Menurut Luhut, pihaknya telah melaporkan temuan tersebut kepada Presiden Joko Widodo dan Presiden terpilih Prabowo Subianto. Sehingga, rendahnya iklim investasi migas di Indonesia dapat segera diatasi.
"Saya meminta mereka (gugus tugas) untuk mengidentifikasi mengapa selama 30 tahun terakhir kita memiliki sangat sedikit, mungkin nol investasi baru di bidang migas. Jawabannya adalah ini ada 11 hal yang harus kita perbaiki," ujarnya.
Faktor-Faktor Penyebab
Praktisi minyak dan gas bumi (migas) Hadi Ismoyo membeberkan sejumlah faktor yang menjadi penghambat investasi hulu migas di Indonesia.
Hadi mengungkap beberapa hambatan yang memberatkan kinerja investasi hulu migas di Indonesia. Salah satu contohnya seperti peraturan yang berkaitan dengan perpajakan hulu migas.
"Masih ruwet di fiscal term terkait pajak.
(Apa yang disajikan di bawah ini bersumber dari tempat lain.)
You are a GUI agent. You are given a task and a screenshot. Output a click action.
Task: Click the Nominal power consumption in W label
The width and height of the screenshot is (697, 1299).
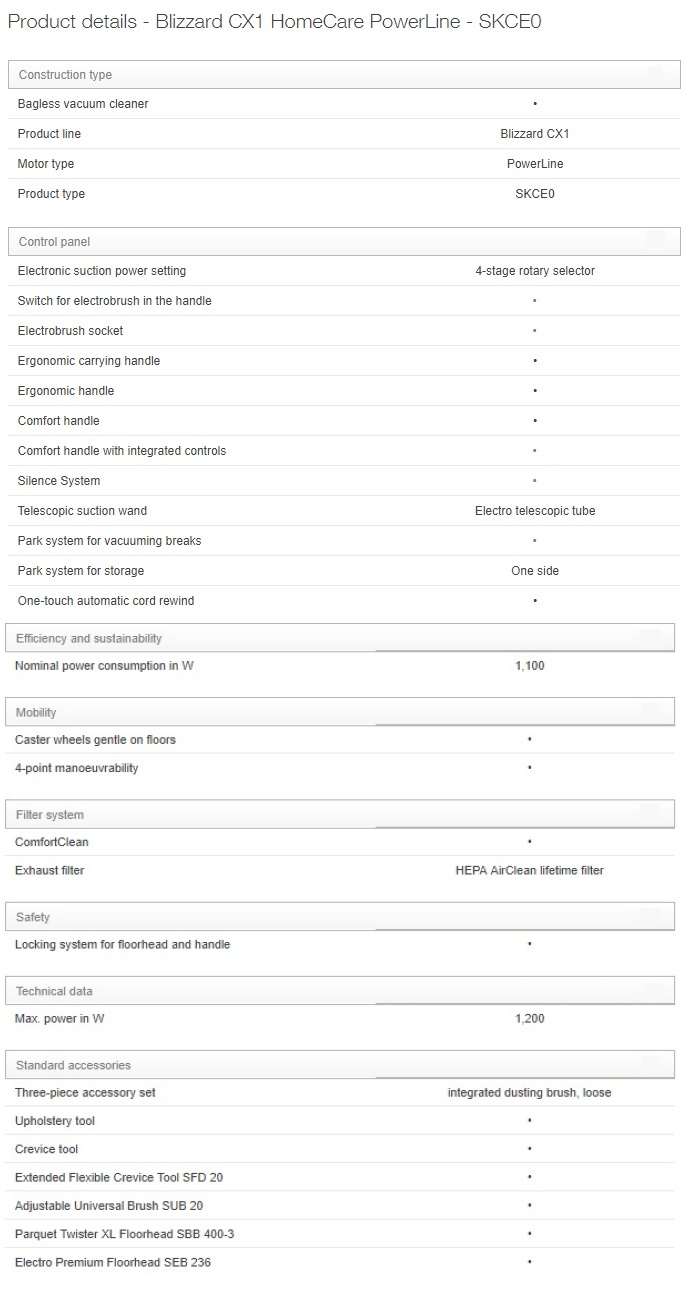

Akhir akhirnya, muncul pajak pajak lain di luar ketentuan PSC sehingga membuat galau investor, dengan hitungan yang kadang-kadang tidak masuk akal," kata Hadi.
Oleh sebab itu, Hadi mengusulkan agar aturan terkait perpajakan hulu migas dapat disederhanakan. Bahkan ia berharap pemerintah dapat mempertimbangkan lex specialis pada aturan perpajakan.
"Tax Regime perlu disederhanakan dan dikembalikan pada konsep lex specialis di mana pajak migas yang 44% itu sudah mencakup semua pajak. Pajak pajak saat eksplorasi, pajak pajak tubuh bumi, cukup membuat repot aplikasi di lapangan," katanya.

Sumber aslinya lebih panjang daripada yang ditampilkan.